Wednesday, August 1, 2018

Healing through Reparations: Canadian Experience

2018-07-31
A source of great shame for Canadians, residential schools were meant to make indigenous children “more British”. From 1883 until 1996, the children were taken from their homes and placed in church-run schools far from their communities. The goal of the government-led residential school policy was to destroy the indigenous culture and language. During this time, it is estimated that 150,000 children were placed in residential schools and 6,000 of those children were killed. At the schools, indigenous children faced physical, sexual, emotional, and psychological abuse from the staff.  

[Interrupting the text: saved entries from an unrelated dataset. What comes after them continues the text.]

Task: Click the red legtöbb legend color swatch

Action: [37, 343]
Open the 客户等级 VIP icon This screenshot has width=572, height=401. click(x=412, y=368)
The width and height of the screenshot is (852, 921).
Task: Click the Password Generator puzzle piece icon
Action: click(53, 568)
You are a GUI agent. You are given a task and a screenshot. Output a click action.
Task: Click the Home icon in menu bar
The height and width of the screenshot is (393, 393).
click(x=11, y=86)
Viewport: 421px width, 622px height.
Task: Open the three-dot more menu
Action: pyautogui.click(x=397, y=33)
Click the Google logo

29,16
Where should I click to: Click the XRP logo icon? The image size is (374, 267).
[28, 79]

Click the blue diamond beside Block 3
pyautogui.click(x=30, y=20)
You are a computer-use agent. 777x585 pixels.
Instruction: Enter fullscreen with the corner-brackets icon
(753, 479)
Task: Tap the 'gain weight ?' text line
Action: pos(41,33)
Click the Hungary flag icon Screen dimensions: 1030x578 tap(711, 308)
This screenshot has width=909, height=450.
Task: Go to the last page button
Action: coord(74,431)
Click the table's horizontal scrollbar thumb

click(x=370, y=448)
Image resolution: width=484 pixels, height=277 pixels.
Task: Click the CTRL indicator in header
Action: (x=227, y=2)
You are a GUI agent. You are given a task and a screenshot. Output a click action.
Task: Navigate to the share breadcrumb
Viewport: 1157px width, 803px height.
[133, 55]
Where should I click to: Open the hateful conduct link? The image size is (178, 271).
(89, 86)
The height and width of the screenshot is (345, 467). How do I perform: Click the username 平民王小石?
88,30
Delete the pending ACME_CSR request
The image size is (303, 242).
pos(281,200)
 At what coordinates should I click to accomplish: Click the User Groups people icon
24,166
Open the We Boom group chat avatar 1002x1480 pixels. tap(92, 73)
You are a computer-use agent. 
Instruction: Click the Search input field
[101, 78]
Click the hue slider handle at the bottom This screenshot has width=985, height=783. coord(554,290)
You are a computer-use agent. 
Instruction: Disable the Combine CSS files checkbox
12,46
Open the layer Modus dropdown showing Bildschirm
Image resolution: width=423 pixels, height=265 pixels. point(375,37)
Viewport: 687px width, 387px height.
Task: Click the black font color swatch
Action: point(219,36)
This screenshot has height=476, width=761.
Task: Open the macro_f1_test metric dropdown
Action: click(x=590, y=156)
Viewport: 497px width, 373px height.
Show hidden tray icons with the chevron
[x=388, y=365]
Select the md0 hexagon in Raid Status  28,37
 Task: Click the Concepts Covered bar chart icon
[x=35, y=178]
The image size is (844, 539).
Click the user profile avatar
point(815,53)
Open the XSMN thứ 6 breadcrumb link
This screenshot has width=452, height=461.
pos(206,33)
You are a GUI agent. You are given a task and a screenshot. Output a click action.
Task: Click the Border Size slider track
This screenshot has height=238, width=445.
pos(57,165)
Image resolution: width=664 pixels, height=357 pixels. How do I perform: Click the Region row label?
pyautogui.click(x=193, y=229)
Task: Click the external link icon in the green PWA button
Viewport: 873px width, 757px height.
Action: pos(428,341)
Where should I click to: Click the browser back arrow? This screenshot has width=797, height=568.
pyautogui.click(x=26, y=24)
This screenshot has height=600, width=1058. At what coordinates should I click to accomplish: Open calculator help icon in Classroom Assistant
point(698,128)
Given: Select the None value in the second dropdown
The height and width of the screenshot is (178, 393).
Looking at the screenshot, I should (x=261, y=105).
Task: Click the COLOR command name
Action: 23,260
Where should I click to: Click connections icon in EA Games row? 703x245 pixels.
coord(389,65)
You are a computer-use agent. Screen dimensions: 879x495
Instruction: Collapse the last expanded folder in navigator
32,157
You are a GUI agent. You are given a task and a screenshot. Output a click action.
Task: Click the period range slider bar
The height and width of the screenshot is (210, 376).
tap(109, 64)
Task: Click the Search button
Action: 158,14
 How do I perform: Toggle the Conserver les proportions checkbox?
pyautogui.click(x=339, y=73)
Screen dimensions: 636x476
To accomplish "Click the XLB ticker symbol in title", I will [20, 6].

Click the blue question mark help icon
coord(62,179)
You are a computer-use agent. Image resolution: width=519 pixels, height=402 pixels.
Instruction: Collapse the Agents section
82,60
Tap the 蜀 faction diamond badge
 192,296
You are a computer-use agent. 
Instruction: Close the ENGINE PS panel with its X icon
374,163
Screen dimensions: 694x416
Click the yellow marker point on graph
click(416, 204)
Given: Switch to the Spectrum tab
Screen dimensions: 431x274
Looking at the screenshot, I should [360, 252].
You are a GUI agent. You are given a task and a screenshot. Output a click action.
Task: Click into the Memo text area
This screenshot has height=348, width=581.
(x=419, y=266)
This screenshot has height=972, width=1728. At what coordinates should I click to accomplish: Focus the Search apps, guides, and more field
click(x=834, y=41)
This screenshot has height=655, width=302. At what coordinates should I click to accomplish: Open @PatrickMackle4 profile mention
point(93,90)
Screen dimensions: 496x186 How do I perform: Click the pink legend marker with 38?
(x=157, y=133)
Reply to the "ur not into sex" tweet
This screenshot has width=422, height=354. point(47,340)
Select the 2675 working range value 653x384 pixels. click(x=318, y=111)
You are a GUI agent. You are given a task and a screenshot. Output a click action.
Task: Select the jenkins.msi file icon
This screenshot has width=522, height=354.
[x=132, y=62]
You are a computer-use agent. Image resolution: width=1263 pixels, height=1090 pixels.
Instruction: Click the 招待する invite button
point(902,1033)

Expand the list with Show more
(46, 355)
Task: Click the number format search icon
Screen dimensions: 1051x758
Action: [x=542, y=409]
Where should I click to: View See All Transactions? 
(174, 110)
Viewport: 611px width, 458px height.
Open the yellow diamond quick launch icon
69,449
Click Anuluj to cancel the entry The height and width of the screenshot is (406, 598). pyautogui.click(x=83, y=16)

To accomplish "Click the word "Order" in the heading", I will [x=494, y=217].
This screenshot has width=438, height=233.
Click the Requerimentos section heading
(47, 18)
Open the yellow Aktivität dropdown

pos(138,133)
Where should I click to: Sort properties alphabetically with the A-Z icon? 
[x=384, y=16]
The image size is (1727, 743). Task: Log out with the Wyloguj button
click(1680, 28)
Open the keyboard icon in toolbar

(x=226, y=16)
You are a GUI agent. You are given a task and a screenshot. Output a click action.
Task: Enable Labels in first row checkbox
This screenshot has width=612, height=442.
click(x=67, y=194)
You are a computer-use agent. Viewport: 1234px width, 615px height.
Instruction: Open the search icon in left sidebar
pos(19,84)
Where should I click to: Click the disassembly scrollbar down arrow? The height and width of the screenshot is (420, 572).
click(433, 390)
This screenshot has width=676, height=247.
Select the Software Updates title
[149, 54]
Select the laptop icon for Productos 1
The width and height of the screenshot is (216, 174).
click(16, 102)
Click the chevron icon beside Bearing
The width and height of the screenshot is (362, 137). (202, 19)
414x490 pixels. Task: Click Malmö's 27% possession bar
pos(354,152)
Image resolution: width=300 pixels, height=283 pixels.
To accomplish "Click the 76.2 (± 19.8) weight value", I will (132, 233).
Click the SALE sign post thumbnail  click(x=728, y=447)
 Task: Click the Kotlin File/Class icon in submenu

The Indian Residential Schools Settlement Agreement (IRSSA) between residential school survivors, Ottawa, and the Crown was announced in 2006. IRSSA recognises the need for reconciliation and is made up of five components: the Common Experience Payment (CEP); Independent Assessment Process (IAP); the Truth and Reconciliation Commission (TRC); Commemoration; and Health and Healing Services. IRSSA allocated $1.9 billion USD for CEP to be distributed out to former residents of the schools. Additional funds have been set aside for the IAP, which deals with sexual, physical and psychological abuse claims, as well as for collective reparations, such as commemorative projects and health services.  

Supporting the need for a reparations process, the TRC visited hundreds of indigenous communities across Canada from 2008 to 2015 to document the experiences of residential school attendees. They declared that the residential school policy was in fact “cultural genocide” and the schools had been filled with unimaginable horrors.  

It was discovered that the government had been able to fill the schools by threatening the parents with jail time. This left the families with very little choice in the matter. Either the children are left alone while their parents go to jail or they go to the residential schools. In some testimonies, such as Isaac Daniels statement to the TRC, children decided so their parents would not have to.  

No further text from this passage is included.